Click on picture for an enlarged view
kefirmaturing in crock and in cupFar left strained kefir with added orange peel and cinnamon bark, ripening in a sealable 10 Lt [2.5 gal] beeswax-lined stoneware crock [day 4]. Note the foam on the surface of the brew. Far right the matured kefir poured in a glass. This kefir has a wonderful foamy smooth creamy texture with a delightful mouth-feel and an full body aromatic flavour. Yes, this ripened kefir definitely satisfies the bliss-point-factor in good-deed!

Including orange peel provides vitamin C, calcium, and bioflavonoids, for the white pith of orange peel is high in these elements. Through fermentation calcium and other minerals are rendered highly biologically available. Cinnamon is also good for Type 2 Diabetes, a digestive aid and as a general tonic. Although many other types of ingredients could be used, such as licorice root, ginger, burdock root, mint, goji berries, pomegranate and the list goes on…
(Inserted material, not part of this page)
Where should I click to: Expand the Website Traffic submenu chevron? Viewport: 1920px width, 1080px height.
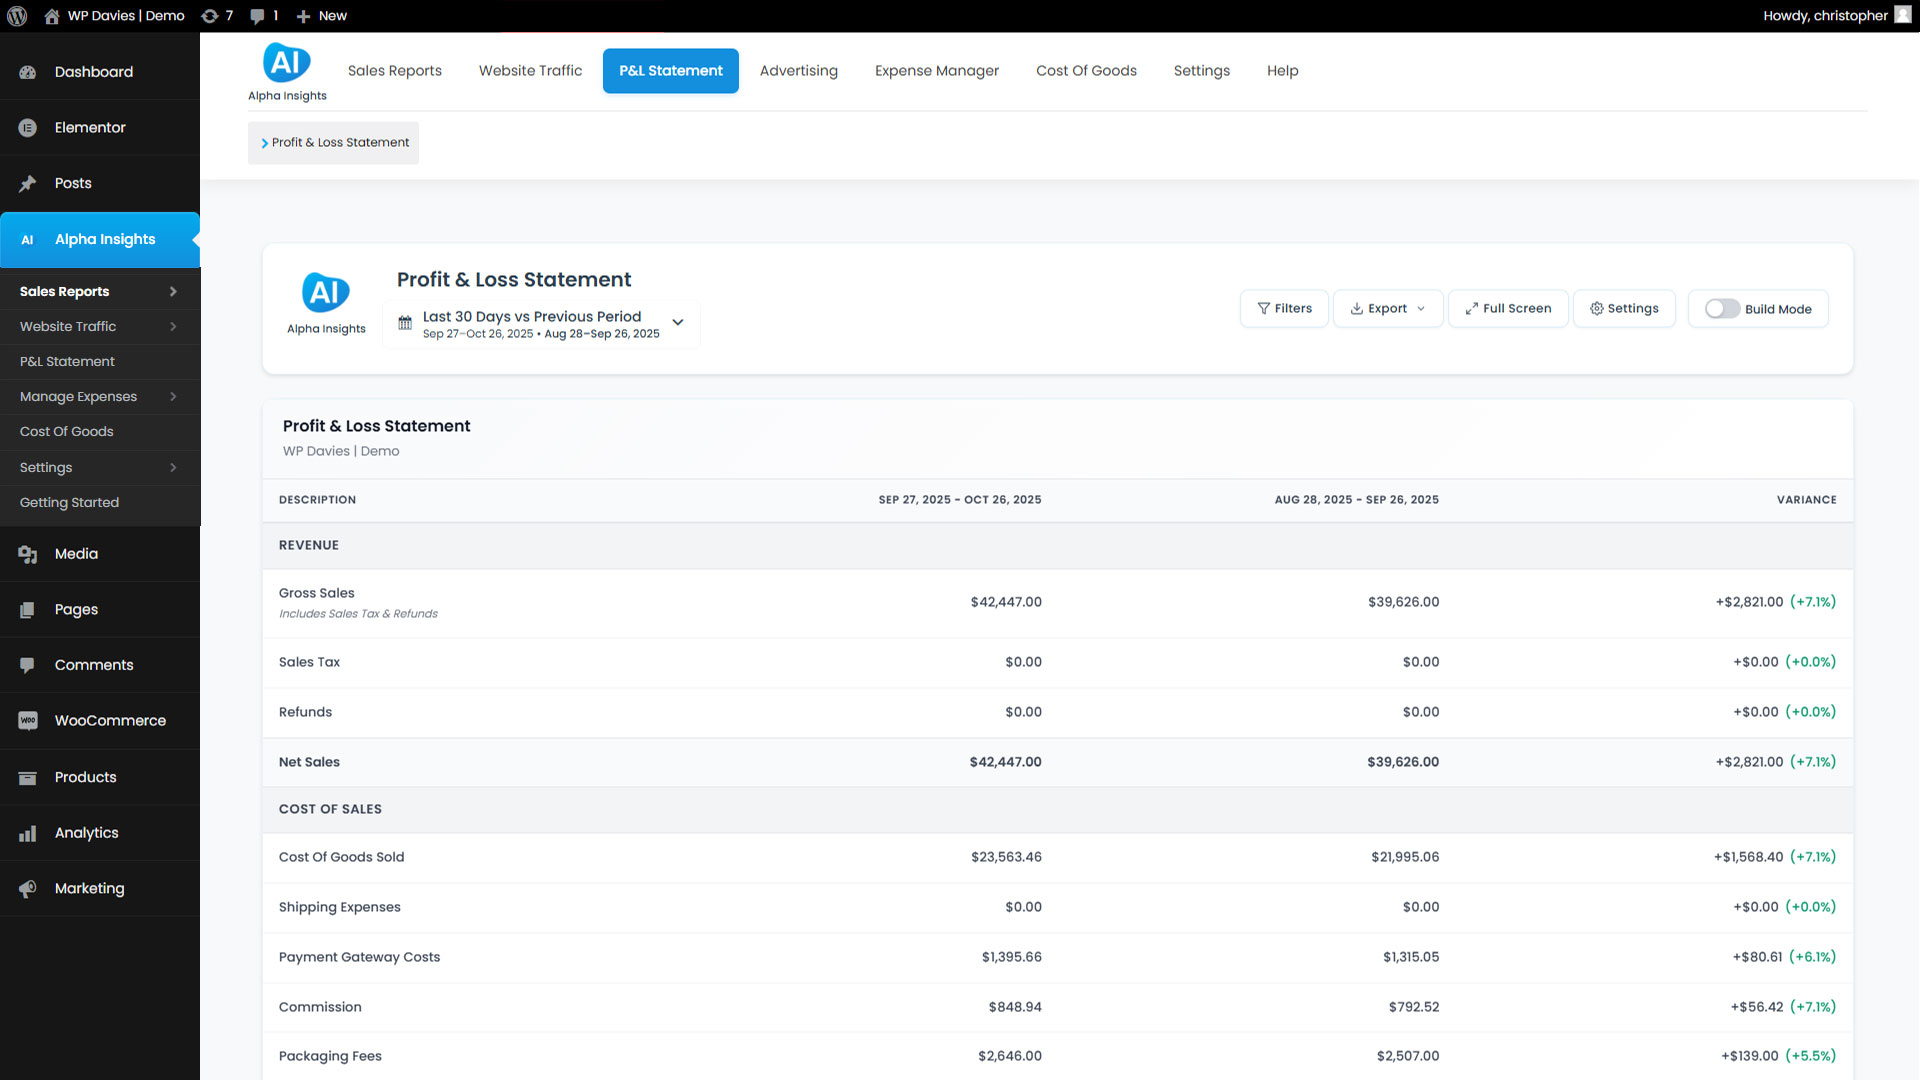(173, 327)
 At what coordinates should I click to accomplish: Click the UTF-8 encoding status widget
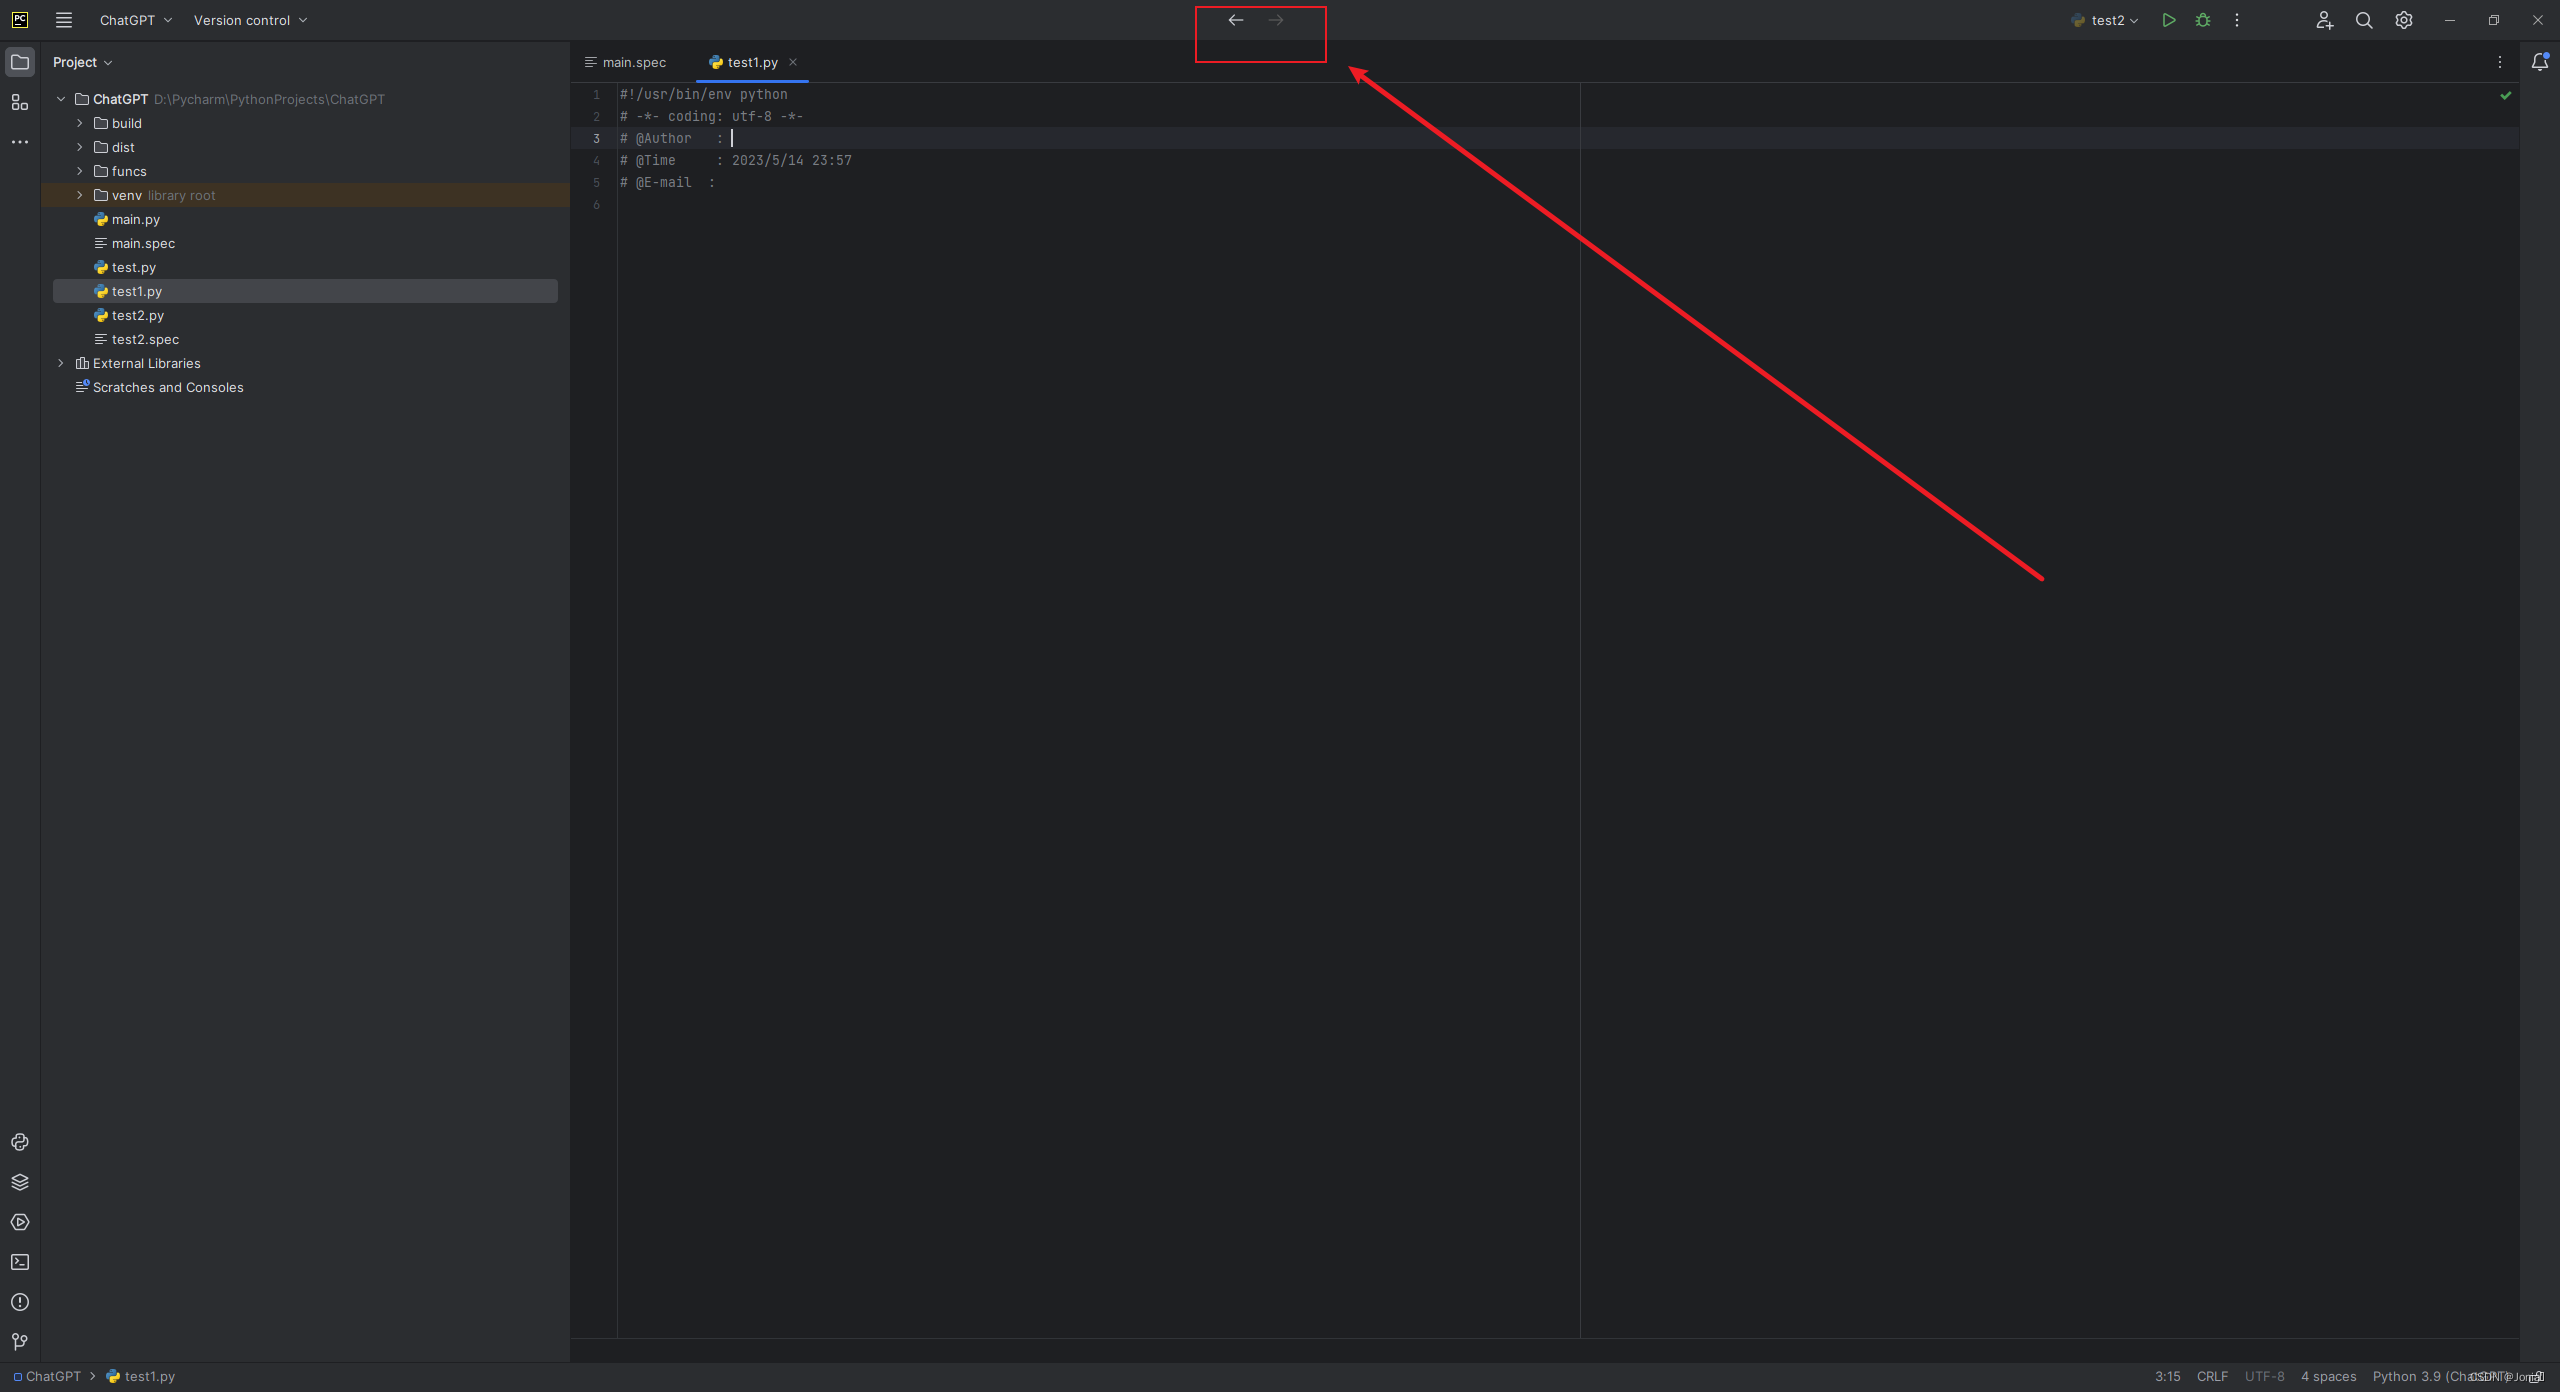[2264, 1376]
Note The stoneware crock is sealed with a natural protective layer of beeswax to form a barrier and to make the lip of the crock seal airtight. This prevents leaching of unfavorable elements from the glaze or terra cotta of questionable quality into the ripening kefir. If you would like more information about how to use beeswax to line and protect your ferments, then please go to my beeswax web page.

Today, traditional kefir is cultured in multitudes of households worldwide. Unfortunately, though, the ripening process as explained above, which is an ancient practice, is not well addressed nor is it practiced to the extent that it should be today. Omitting this important process, and solely consuming freshly strained kefir, is only in part of reaping a wider spectrum of benefits, initiated by the very mysterious natural mother-culture— kefir grains. We should consider that ready-to-drink kefir stored for at least one day either at room temperature or refrigerated before served, is of great practical importance.
We practice the former, and our family’s daily intake of kefir includes mixing an amount of that day’s strained kefir, with a larger portion of 2 to 4-day room temperature-ripened kefir. This way I know that we are enjoying the full benefit that kefir can provide.